Os critérios de seleção garantiram que apenas crianças sem outras condições clínicas que pudessem interferir nos resultados participassem do estudo. Os dados coletados incluíram testes de avaliação da função executiva e medições dos sintomas do transtorno do espectro autista. 

Os resultados mostraram que não houve diferença significativa nos sintomas do transtorno do espectro autista entre crianças bilíngues e monolíngues com autismo, de acordo com os testes aplicados. No entanto, estudos adicionais são necessários para explorar melhor essa questão e entender os mecanismos que podem estar em jogo.


A análise também levou em consideração fatores socioeconômicos, uma vez que o acesso a diferentes recursos pode influenciar no desenvolvimento da função executiva e nas habilidades sociais.

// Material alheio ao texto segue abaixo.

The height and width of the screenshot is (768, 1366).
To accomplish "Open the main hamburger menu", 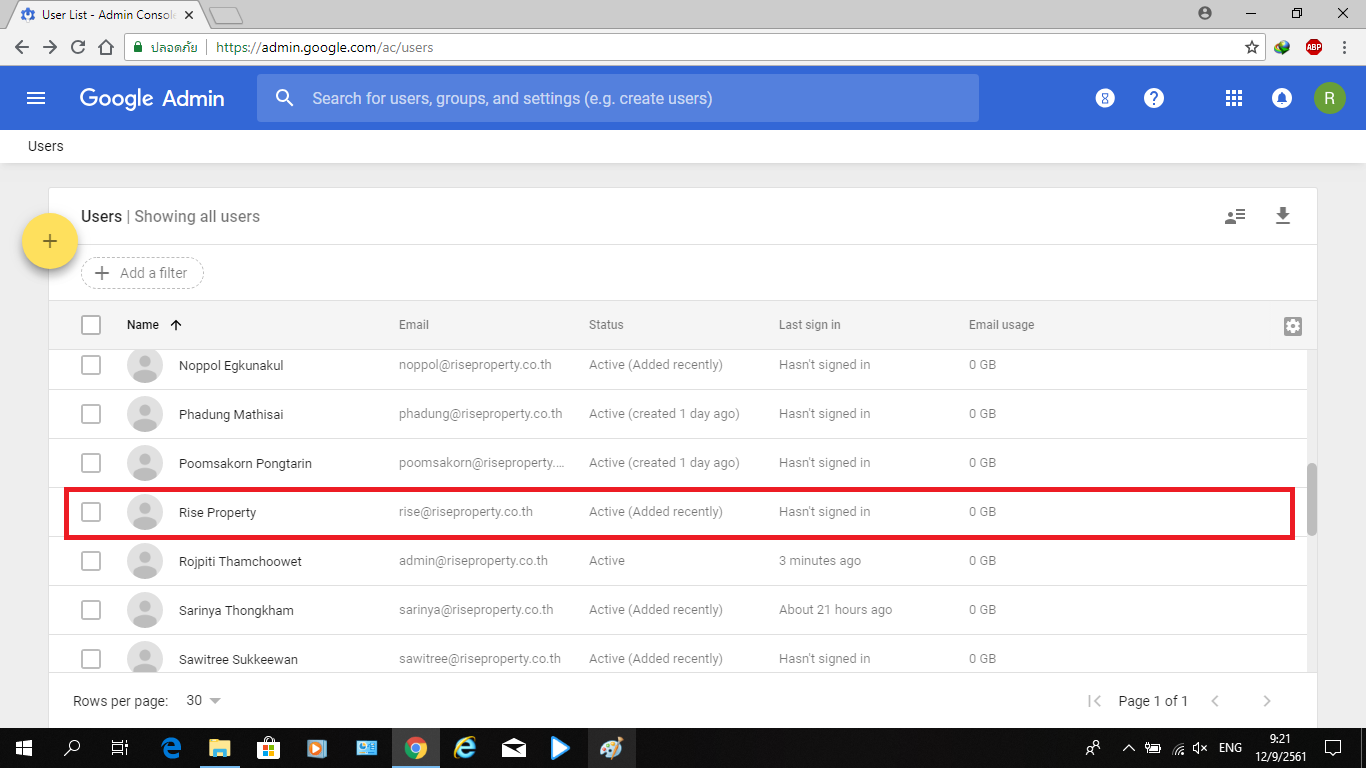I will (x=36, y=98).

A pesquisa sugere que o bilinguismo pode atuar como um fator protetor em alguns contextos, ajudando a mitigar dificuldades associadas às funções executivas.

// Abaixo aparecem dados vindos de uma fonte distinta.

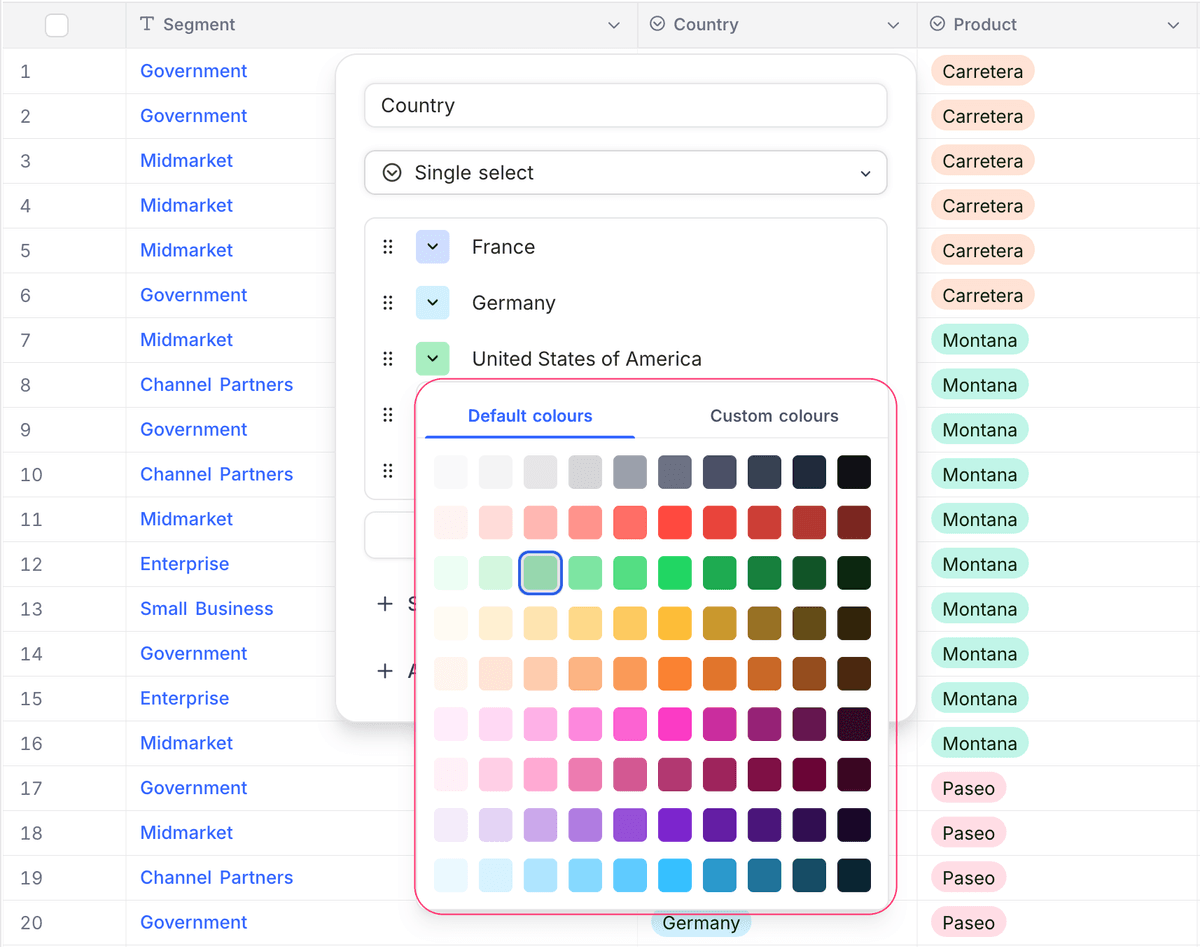Pick the black swatch in the grey row
Screen dimensions: 1200x947
tap(853, 472)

Em conclusão, este estudo contribui para o entendimento sobre a relação entre bilinguismo e função executiva em crianças com transtorno do espectro autista.


Embora os resultados sejam inconclusivos em alguns aspectos, eles sugerem que o bilinguismo pode ter um impacto positivo em certas habilidades cognitivas. Pesquisas futuras devem continuar explorando essas relações para fornecer uma visão mais clara dos benefícios potenciais do multilinguismo para indivíduos no espectro autista.



LEIA MAIS:


Multilingualism impacts children's executive function and core autism symptoms

Celia Romero, Zachary T. Goodman, Lauren Kupis, Bryce Dirks, Meaghan V. Parlade, Amy L. Beaumont, Sandra M. Cardona, Jason S. Nomi, Michael Alessandri, Lynn K. Perry, Lucina Q. Uddin

Autism Research. Volume17, Issue12. December 2024. Pages 2645-2661


Abstract:


Autism spectrum disorder (ASD) is associated with marked heterogeneity in executive function (EF) abilities. EF components including inhibition and shifting are related to ASD core symptoms such as perspective taking, social communication, and repetitive behavior. Recent research suggests that multilingualism may have a beneficial impact on EF abilities, especially in children with ASD. However, there remains a lack of comprehensive understanding regarding the relationships between multilingualism, EF, and core symptoms in children with ASD. Here, we examined these associations in 7–12-year-old children with and without ASD (N = 116; 53 ASD, Mean age = 9.94 years). Results suggest that multilingual children have stronger parent-reported inhibition, shifting, and perspective-taking skills than monolingual children. Furthermore, we found a significant interaction between diagnosis and multilingual status on inhibition, such that the effects of multilingualism were stronger for children with ASD than typically developing (TD) children. Finally, we found indirect effects of multilingualism on perspective taking, social communication, and repetitive behaviors mediated by EF skills. These results demonstrate the supportive influences multilingual experience might have on bolstering EF and reducing ASD-related symptoms.